The second proposal, House Bill 6630, seeks to bring the HUSKY C income limit up to the same level as the HUSKY D income limit, which is set at 138% of the Federal Poverty Level, currently $1,677 a month. The bill would also bring the asset limits up to $10,000 for an individual and $15,000 for a couple.
Moore would qualify for HUSKY C under House Bill 6630 but not under House Bill 5001.
Sen. Matt Lesser, D-Middletown, a member of the human services subcommittee of appropriations, said that legislators still haven’t made a decision about which version to include in their budget proposal because they’re still figuring out how much each would cost.
“I think it’s important. I just don’t have any idea about the fiscal impact,” said Sen. Lesser, adding that he’s working with the “best policy minds” he can find to try and come up with a reasonable estimate.
In written testimony, Andrea Barton Reeves, the commissioner for the Department of Social Services, opposed the expansion, saying that it would require a “significant amount of funding that is not contemplated in the Governor’s budget.”
“In addition to the substantial increase in program costs that would be required, the Department would also be required to hire additional staff to support the increased program enrollment that would result from these changes,” wrote Reeves.
A continued push
This marks the second year in a row that the legislature has considered increasing the income and asset limits for HUSKY C.
Last year’s effort passed out of human services as well but ultimately failed to become law.
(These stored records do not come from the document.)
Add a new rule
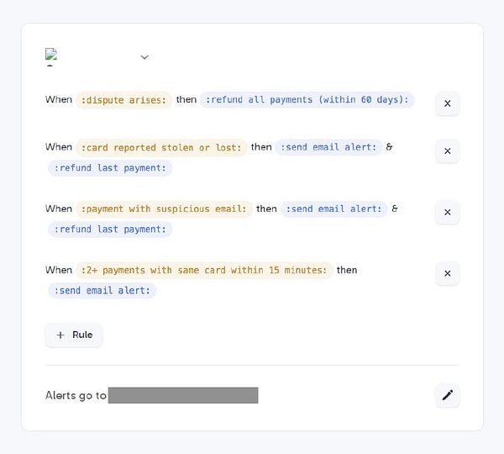The height and width of the screenshot is (454, 504). (x=74, y=335)
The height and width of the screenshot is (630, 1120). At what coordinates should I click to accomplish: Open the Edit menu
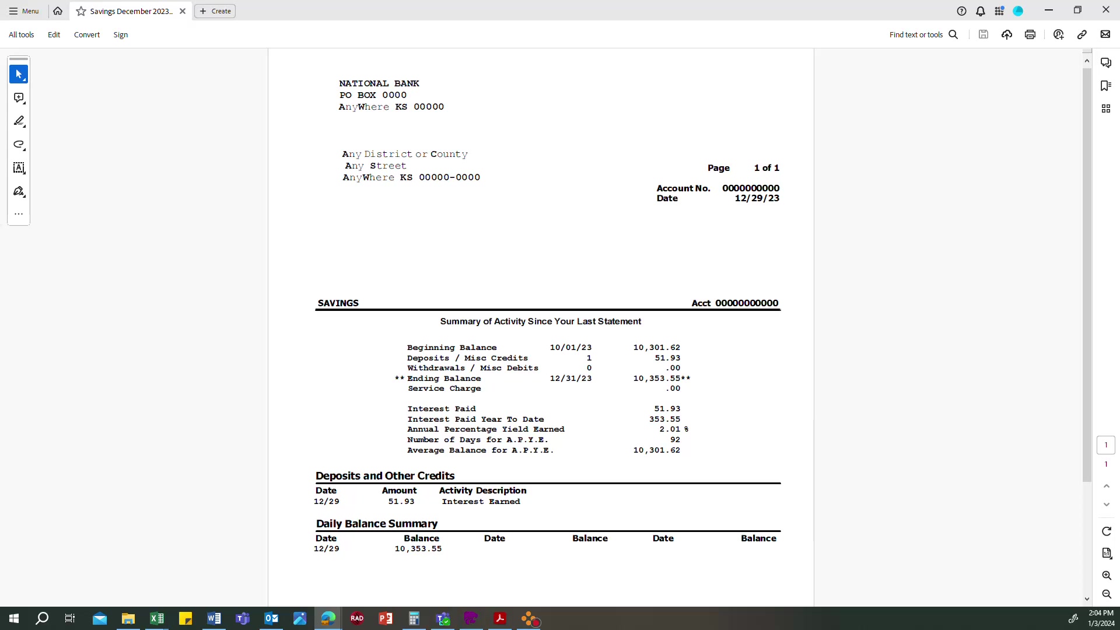point(53,34)
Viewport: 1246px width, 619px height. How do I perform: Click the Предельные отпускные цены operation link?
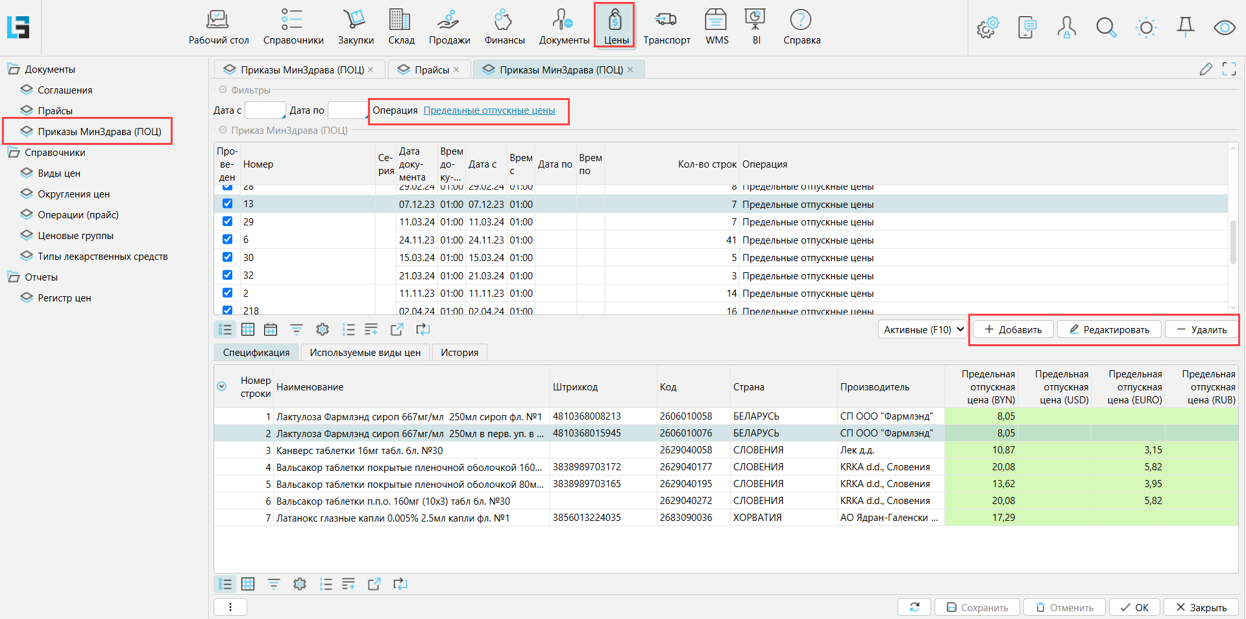489,110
Like House Bill 6630, it proposed raising the income limit to 138% of the poverty level but only proposed raising the asset limits to $5,000 for an individual and $7,500 for a couple.
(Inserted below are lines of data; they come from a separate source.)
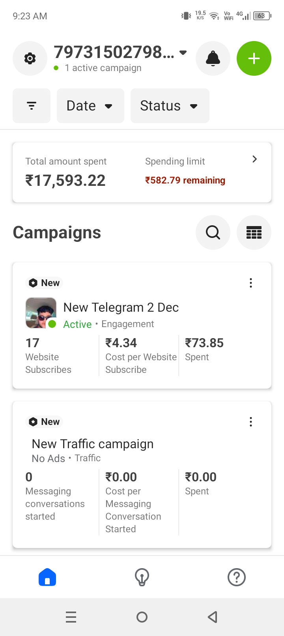Open more options for New Traffic campaign

(251, 422)
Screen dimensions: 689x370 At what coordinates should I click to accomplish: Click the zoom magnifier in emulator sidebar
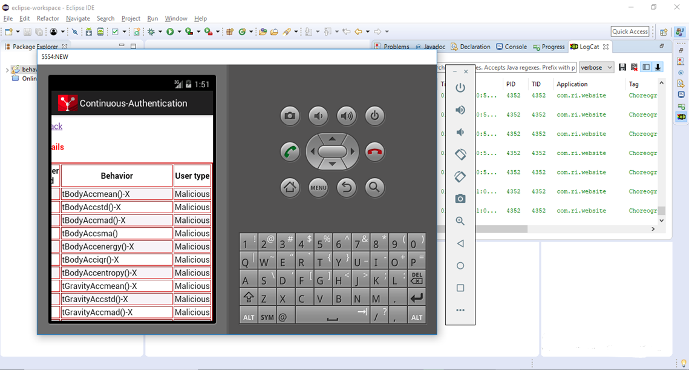(460, 221)
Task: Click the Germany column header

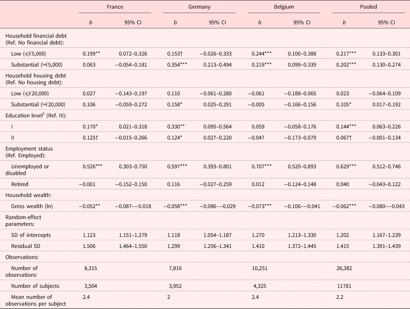Action: [x=199, y=7]
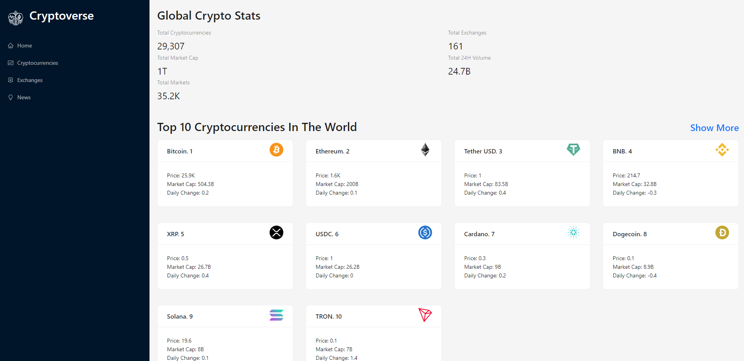
Task: Click the Total Market Cap value 1T
Action: point(162,71)
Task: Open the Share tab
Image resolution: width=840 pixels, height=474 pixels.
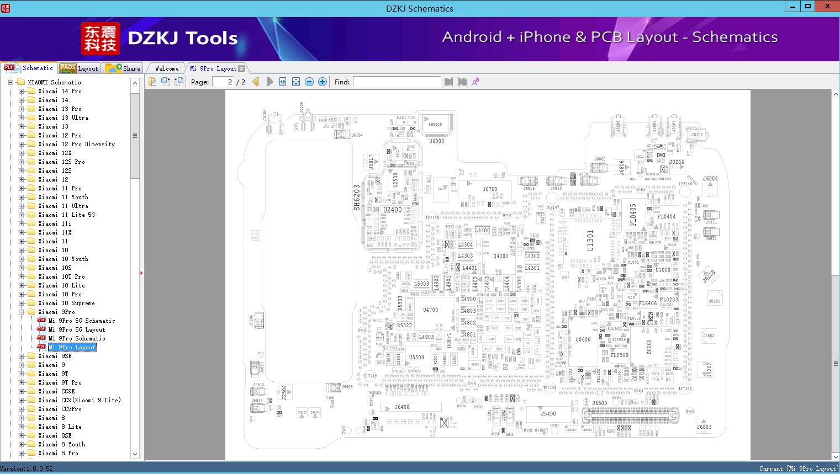Action: (123, 68)
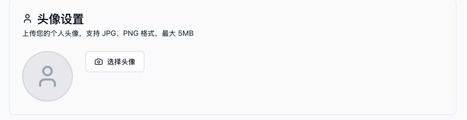Click the 个人头像 words in the description
This screenshot has height=120, width=467.
(65, 33)
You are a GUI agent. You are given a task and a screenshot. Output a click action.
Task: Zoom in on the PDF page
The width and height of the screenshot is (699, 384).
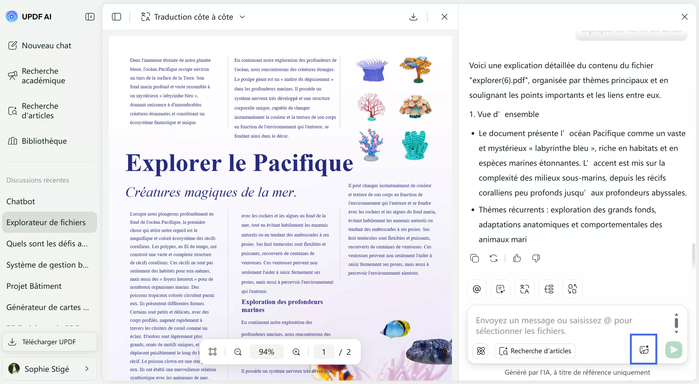pos(296,352)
An estimate from the Office of Fiscal Analysis concluded that the proposal — which also included raising the income and asset limits for Med-Connect, the Medicaid program for working people with disabilities — would cost the state $1.1 billion a year.
Lesser said he doubts this year’s proposals would cost as much as the “jaw-dropping” $1.1 billion estimated in last year’s fiscal note.
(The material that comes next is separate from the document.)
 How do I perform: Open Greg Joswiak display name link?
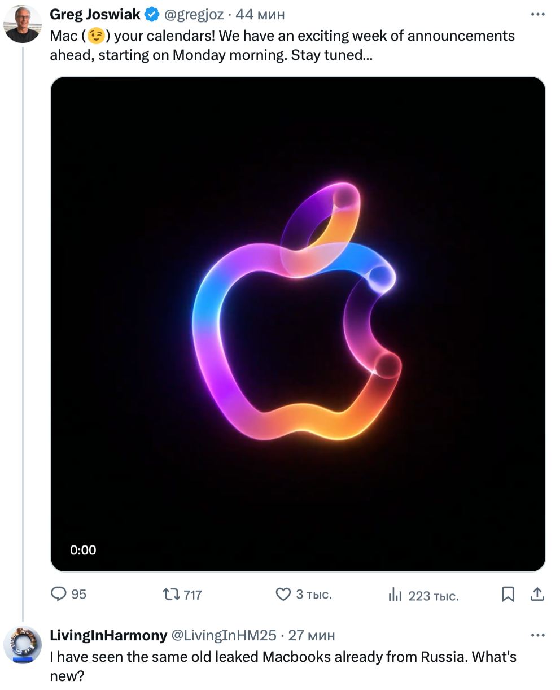(95, 15)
Toubman did a cost analysis of his own using estimates that California put together when it considered nearly identical expansions to its Medicaid equivalent of HUSKY C. Adjusting the costs for the size of Connecticut’s population, Toubman concluded that bringing the income limit up to 138% of the FPL and the asset limit up to $10,000 for an individual would cost the state $21.8 million annually.
Toubman’s analysis only included the cost of raising the limits for non-working people on HUSKY C, while the fiscal note from last year’s proposal also included raising the limits for working people with disabilities on Med-Connect.
‘Can you imagine?’
People like Moore, who otherwise qualify for HUSKY C but have incomes slightly above the limit, can go on what’s called a “spend-down.”
For the spend-down period, incurred medical expenses qualify as income deductions. Those expenses get subtracted from a person’s “excess income” until they’ve spent enough to bring them under the income limit. But residents don’t have Medicaid coverage while they are on a spend-down.
According to a notice Moore received from the state, to qualify for HUSKY C, she would have to spend roughly $2,000 over six months, or about 11% of $18,300 she earns every year from SSDI.
Though Moore wouldn’t automatically qualify for HUSKY C under the proposal to raise the income limit to $1,465 instead of $1,677, it would considerably decrease the amount she’d have to spend-down to around $350 over six months.
Moore has had her Medicaid coverage terminated in the past such that she had to go about five weeks without a personal care aide. Her mobility issues prevented her from cooking for herself, so she ate mostly canned food that she could easily pop open. She fell several times, including once in the shower.
But Moore desperately wants to avoid a nursing home, so she said she’ll try to get by without Roberts at her side.
“It’s going to be very hard. Eating cold, canned food. Can you imagine? But I have to make it work,” said Moore.